SSDD (Same Shit, Different Decade)
All of this has happened before, and all of it will happen again. – Battlestar Galactica, the Book of Pythia
People should listen to McMaster. The man is both a leader and a perceptive scholar concerning national defense.
If you doubt the latter, read his work from 1997 titled Dereliction of Duty. It is one of the best works I’ve ever seen regarding explaining just how the US got involved in Vietnam.
“We could have smaller forces with more capabilities!”
Yup, heard that in the early 1990s. That didn’t work when the crap hit the fan, but hey! Let’s give it yet another shot! 😀
It’d be like paying less on my credit card but reducing the balance because I say the dollars are worth more.
Enough with the fairy, pixie dust already!
You can have the best trained and equipped Joes there are. But if there are fewer of them you can’t do as much. Period.
Don’t worry, America. Let me be clear. Make no mistake. If you like your armed forces, you can keep them. Just not as many of them.
Molon Labe.
Next, John “Lurch” Kerry will be telling us that Ground forces are obsolete, and use the Rebel Alliance’s victory over the Empire as evidence that war can be won with air power alone!
I thought a lighter GCV would be a good thing? Less fuel to move it, more can be carried, hopefully goes faster and more maneuverable, and existing and smaller transportation assets can also move it as well. If they are just reducing the squad size couldnt the platoon size be raised to compensate or is this an all around cut like when they reduced division sizes after ww2?
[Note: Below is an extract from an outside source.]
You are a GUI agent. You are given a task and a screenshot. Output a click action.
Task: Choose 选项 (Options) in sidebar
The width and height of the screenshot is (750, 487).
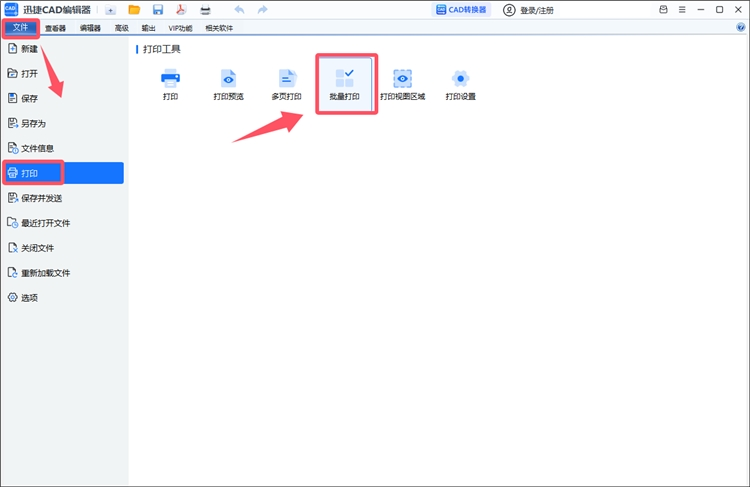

They should do one of those G.E. Back to the Future commercials, only instead of Michael J. Fox, have Wesley Clark do the voiceover.
When going to war, you really don’t want all your leaders who only learned from books and school. You need some who have experience.
But:”Experience is useless if the correct conclusions are not drawn from it.”
In so many cases where the US Military didn’t do well in war, it was from not fully understanding the enemy. Most Americans can not understand how anybody would be willing to kill themselves in order to kill others. It’s not “natural.”
You often can’t think of how the enemy thinks in “normal” terms.
@9 The GCV as it was being designed was too heavy to be useful. A 9 man squad is the basis of how we operate. Reducing that means less effective squads, platoons, companies, all the way up. This is a budget-driven discussion that makes no sense. Reducing the squad size but giving the platoon another squad as you suggest doesn’t help this numbers game the DoD is trying to play. As McMaster said we tried to play the “smaller, more effective” game through the 1990s and up until the war started. Even in a mechanized fight like the beginning of OIF we still needed troops. After we won that maneuver fight, we REALLY needed troops to try to secure the peace. That slogan about technology winning our wars for us is the budget and pipe dreams of warfighting being divorced from reality over and over.
@6 We’ll get it right this time. We promise. Just cut another division so we can buy weapons we’ll never use or cancel halfway through the ascinine procurement process.
The quotes from those various generals are EXACTLY what their predecessors were saying 15 years ago in speeches and 10 years ago when they actually got money to fund those ideas. It didn’t work. Just a month ago the Army stated the GCV was its number one priority and we should press ahead. Now they’re saying it needs to be scrapped and we need another “lighter, faster, more high tech, and somehow cheaper” force. Again.